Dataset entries
════════════════════

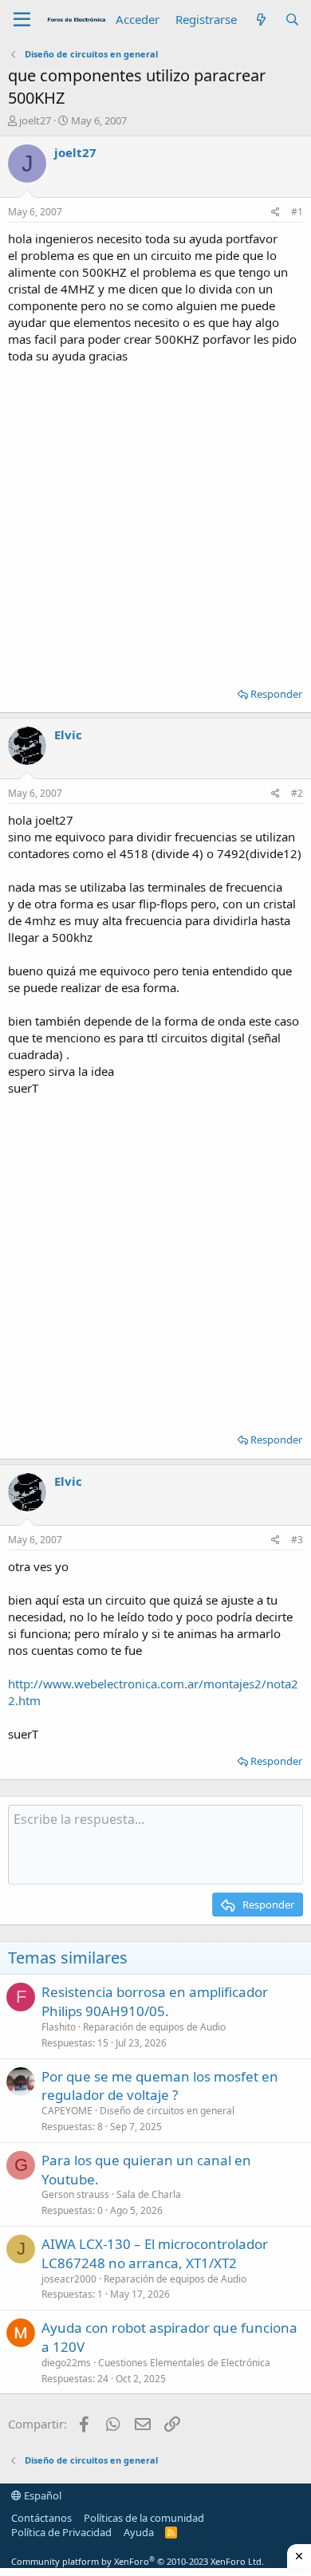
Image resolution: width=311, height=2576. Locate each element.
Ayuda (139, 2532)
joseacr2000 (68, 2279)
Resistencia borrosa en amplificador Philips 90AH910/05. (154, 2001)
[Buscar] (292, 19)
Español (41, 2495)
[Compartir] (275, 212)
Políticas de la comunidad (144, 2518)
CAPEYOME (67, 2110)
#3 (297, 1539)
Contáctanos (41, 2518)
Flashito (58, 2027)
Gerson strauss (75, 2194)
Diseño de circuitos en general (167, 2110)
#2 (297, 793)
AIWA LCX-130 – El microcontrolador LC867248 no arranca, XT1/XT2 (154, 2253)
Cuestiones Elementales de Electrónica (184, 2362)
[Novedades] (260, 19)
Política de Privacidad (61, 2532)
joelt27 (35, 120)
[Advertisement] (155, 520)
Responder (276, 694)
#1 (297, 212)
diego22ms (66, 2362)
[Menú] (22, 20)
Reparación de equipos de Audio (154, 2027)
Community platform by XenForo (137, 2561)
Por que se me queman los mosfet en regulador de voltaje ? (159, 2086)
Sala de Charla (148, 2194)
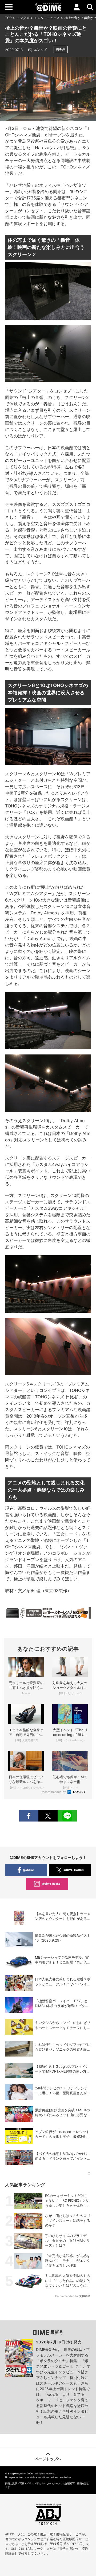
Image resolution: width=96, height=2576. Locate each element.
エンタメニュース (47, 18)
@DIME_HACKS (73, 1870)
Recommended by (54, 1792)
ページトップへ (48, 2458)
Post (48, 1816)
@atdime (28, 1870)
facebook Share (28, 1816)
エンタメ (23, 18)
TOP (8, 18)
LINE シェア (67, 1816)
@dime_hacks (51, 1883)
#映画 (61, 49)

════════════════════

EXERCISE -
Extract, word for word, each line from the top of the data down to and including the line with "エンタメニュース (47, 18)"; skip the pictures.

FINISHED EXERCISE -
Image resolution: width=311, height=2576. Locate each element.
Ayuda (139, 2532)
joseacr2000 (68, 2279)
Resistencia borrosa en amplificador Philips 90AH910/05. (154, 2001)
[Buscar] (292, 19)
Español (41, 2495)
[Compartir] (275, 212)
Políticas de la comunidad (144, 2518)
CAPEYOME (67, 2110)
#3 (297, 1539)
Contáctanos (41, 2518)
Flashito (58, 2027)
Gerson strauss (75, 2194)
Diseño de circuitos en general (167, 2110)
#2 (297, 793)
AIWA LCX-130 – El microcontrolador LC867248 no arranca, XT1/XT2 (154, 2253)
Cuestiones Elementales de Electrónica (184, 2362)
[Novedades] (260, 19)
Política de Privacidad (61, 2532)
joelt27 (35, 120)
[Advertisement] (155, 520)
Responder (276, 694)
#1 (297, 212)
diego22ms (66, 2362)
[Menú] (22, 20)
Reparación de equipos de Audio (154, 2027)
Community platform by XenForo (137, 2561)
Por que se me queman los mosfet en regulador de voltaje ? (159, 2086)
Sala de Charla (148, 2194)
Image resolution: width=96, height=2576. Locate each element.
エンタメニュース (47, 18)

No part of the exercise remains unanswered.